Christou remembers learning to fit those pieces together while working with Tucek and McKinley on Defending Dissent, the policing protests project. Tucek’s strength was understanding theory, and McKinley did a great job analyzing social and historical aspects. Christou excelled at practical applications.
“Not only were we learning how to do international human rights legal work, we were also learning how to deal with group dynamics—setting and meeting expectations and being a part of a team,” Christou said. “I couldn’t expect Brittany and Aaron to approach things the way I would or that their work product would look exactly the way mine looked.
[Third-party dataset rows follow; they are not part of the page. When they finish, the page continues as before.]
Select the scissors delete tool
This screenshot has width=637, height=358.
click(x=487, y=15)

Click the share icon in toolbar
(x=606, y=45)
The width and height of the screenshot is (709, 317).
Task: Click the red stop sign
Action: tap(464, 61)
Once we learned more about each other, we were able to figure out which part of the project each of us should handle to capitalize on those strengths.”
***
By the time Tucek left for Geneva to present the policing protests report, he and his classmates—not just on his team but across all of the projects—had grown confident and knowledgeable, just as Flores had told them they would.
One group was working on a report documenting violence and discrimination against female farm workers in Mexico; the initial findings were used by an advocacy group working to persuade US fast food companies to take responsibility for abuse in their supply chains.
The project on unaccompanied immigrant children had raised awareness about conditions in detention facilities just as family separations were attracting national attention.
And Tucek had arrived at the Palace of Nations poised and prepared.
“He gave this incredibly composed, lucid, and passionate presentation that I think everybody was just completely floored by,” Flores said.
Months later, he reflected on the progress he’d made over the course of the year, remembering how tough the first interview in Belfast had been and how he had relied on Guruli for support.
“As we did subsequent interviews—in Northern Ireland and over Skype when we got back—I became more confident,” Tucek said. “It makes a difference to come in very prepared so you can have an intelligent conversation with the person across from you.”
Guruli had seen how much Tucek and many of his classmates had grown since fall quarter; they had worked for it, and it was nice to see them succeed.
“I’m always impressed with how much our students are willing to do, and in such a short period of time,” she said. “It’s incredible to see how professional, how committed, and how passionate they are through the whole process.”
Looking back, Christou is certain that the clinic—and its rigorous process—taught her things that will make her a better lawyer.
“I’ve learned so much about the practical side of things, and I think that will serve me well,” said Christou, who will work at DLA Piper after graduation.
“Nothing,” she added, “is a substitute for real experience.”